WHAT IS NEEDED => Say how many lines of the listing below include the string "Collapse" and add nothing else.

══════

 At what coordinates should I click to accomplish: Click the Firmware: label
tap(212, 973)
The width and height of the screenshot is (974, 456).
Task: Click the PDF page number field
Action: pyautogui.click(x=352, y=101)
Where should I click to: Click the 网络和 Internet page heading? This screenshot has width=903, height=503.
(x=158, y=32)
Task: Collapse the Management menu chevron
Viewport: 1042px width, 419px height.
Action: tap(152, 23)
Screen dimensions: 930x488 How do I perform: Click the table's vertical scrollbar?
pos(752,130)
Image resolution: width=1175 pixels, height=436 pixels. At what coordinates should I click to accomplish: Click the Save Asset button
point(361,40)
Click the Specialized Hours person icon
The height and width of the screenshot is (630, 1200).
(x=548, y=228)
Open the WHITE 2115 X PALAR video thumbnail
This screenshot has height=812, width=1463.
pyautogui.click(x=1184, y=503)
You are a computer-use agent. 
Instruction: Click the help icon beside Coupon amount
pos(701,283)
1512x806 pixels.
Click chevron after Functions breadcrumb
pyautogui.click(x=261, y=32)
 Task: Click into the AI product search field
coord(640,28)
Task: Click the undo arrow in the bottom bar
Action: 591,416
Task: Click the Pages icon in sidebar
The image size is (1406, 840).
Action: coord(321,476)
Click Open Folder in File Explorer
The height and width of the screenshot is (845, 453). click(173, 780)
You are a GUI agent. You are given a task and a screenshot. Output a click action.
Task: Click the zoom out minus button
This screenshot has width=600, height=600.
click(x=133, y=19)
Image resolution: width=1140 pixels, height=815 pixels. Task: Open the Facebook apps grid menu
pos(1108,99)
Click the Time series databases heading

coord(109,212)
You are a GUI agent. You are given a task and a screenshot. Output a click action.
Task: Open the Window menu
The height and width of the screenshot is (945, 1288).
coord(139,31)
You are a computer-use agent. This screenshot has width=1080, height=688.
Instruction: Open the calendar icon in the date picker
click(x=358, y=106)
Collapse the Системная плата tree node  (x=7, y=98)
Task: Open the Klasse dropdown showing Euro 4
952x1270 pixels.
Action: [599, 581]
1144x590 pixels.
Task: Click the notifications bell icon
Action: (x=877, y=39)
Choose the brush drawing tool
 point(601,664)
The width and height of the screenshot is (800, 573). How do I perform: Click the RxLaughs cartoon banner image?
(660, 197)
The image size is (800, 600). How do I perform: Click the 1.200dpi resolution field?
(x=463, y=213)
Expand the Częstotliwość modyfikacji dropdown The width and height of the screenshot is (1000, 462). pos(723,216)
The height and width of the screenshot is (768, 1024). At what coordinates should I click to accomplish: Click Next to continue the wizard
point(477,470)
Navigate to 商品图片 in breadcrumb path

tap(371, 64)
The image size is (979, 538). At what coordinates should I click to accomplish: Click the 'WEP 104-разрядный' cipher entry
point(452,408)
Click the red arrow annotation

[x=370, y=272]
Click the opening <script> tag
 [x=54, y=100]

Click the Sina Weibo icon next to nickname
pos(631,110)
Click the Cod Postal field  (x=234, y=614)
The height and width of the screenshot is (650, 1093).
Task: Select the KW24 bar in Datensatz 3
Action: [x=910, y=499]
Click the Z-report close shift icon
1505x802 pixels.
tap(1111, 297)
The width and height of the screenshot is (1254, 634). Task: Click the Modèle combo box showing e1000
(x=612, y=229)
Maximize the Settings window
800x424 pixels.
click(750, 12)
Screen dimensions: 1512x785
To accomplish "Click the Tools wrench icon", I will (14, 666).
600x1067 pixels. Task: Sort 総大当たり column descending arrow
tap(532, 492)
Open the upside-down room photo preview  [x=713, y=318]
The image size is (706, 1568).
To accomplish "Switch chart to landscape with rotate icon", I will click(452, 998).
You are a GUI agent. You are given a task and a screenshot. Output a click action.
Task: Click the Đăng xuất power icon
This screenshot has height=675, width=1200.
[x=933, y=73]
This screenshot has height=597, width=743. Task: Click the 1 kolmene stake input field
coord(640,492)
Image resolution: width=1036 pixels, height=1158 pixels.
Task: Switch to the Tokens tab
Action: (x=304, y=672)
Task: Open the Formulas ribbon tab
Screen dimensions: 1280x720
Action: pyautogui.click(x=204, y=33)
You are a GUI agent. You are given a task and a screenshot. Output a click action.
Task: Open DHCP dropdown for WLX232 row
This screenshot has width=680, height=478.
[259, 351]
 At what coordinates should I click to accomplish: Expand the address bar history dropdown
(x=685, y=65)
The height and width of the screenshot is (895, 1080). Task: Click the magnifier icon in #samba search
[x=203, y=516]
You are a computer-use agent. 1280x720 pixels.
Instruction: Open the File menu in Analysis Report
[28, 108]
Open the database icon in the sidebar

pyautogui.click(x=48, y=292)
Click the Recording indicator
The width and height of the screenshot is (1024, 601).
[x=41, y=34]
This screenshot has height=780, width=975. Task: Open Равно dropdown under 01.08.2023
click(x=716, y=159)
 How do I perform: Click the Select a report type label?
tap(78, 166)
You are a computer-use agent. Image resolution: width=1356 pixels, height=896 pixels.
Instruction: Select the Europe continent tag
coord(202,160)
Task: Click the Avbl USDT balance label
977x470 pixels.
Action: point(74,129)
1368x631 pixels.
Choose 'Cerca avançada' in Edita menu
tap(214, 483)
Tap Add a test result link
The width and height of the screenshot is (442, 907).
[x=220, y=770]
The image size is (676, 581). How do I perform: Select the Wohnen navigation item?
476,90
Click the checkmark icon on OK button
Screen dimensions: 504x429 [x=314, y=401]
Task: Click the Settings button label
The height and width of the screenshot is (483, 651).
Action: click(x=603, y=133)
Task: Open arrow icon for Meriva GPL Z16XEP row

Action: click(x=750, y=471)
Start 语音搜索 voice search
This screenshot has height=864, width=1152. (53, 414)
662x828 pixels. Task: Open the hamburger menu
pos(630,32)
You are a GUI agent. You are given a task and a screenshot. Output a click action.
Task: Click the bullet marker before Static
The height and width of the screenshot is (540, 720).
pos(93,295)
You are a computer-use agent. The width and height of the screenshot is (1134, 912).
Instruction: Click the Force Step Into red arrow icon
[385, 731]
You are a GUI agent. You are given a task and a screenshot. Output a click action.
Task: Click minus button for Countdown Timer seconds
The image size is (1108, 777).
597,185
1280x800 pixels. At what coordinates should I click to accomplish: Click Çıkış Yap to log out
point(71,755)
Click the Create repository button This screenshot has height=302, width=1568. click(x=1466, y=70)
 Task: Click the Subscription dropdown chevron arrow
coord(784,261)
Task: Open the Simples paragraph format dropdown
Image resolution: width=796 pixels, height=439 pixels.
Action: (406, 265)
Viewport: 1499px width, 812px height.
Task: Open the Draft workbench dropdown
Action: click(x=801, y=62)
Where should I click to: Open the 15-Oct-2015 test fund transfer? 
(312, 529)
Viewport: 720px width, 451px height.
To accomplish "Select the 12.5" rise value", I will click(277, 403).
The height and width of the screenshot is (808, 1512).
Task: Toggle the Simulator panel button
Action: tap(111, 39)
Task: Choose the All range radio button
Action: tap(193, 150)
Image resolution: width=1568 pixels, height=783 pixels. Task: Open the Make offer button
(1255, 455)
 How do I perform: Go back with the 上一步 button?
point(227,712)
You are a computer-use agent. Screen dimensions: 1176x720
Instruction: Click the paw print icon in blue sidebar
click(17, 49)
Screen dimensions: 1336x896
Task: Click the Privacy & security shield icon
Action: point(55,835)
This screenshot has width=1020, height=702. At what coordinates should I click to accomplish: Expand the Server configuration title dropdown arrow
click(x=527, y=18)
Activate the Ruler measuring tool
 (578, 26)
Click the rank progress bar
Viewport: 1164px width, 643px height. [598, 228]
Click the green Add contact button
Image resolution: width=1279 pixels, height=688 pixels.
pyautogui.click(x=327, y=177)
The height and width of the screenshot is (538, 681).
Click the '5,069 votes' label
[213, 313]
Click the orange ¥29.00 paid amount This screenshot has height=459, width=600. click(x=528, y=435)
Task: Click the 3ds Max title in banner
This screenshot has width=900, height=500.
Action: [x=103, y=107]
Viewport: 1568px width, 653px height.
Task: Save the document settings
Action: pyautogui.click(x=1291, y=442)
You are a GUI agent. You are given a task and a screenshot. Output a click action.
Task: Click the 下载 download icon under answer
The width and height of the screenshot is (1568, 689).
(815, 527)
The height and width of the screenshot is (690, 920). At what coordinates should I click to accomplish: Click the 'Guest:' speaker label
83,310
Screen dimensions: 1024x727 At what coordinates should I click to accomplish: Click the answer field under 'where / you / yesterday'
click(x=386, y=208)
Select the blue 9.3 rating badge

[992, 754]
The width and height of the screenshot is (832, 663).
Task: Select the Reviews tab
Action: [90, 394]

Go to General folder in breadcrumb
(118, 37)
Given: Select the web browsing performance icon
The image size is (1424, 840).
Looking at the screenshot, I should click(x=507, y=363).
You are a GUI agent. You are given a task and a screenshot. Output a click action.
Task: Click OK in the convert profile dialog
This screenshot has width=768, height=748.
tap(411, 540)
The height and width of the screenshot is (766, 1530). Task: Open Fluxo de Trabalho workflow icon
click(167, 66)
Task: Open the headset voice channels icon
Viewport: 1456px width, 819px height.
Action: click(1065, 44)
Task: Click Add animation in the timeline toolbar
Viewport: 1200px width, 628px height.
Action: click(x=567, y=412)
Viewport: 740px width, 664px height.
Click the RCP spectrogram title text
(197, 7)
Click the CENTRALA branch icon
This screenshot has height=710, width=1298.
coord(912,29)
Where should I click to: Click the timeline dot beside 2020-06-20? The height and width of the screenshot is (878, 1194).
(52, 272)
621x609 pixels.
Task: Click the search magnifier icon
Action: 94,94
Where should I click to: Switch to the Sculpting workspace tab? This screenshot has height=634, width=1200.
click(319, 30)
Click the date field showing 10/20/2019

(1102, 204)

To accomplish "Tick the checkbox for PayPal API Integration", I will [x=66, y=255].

══════

TASK RESPONSE => 2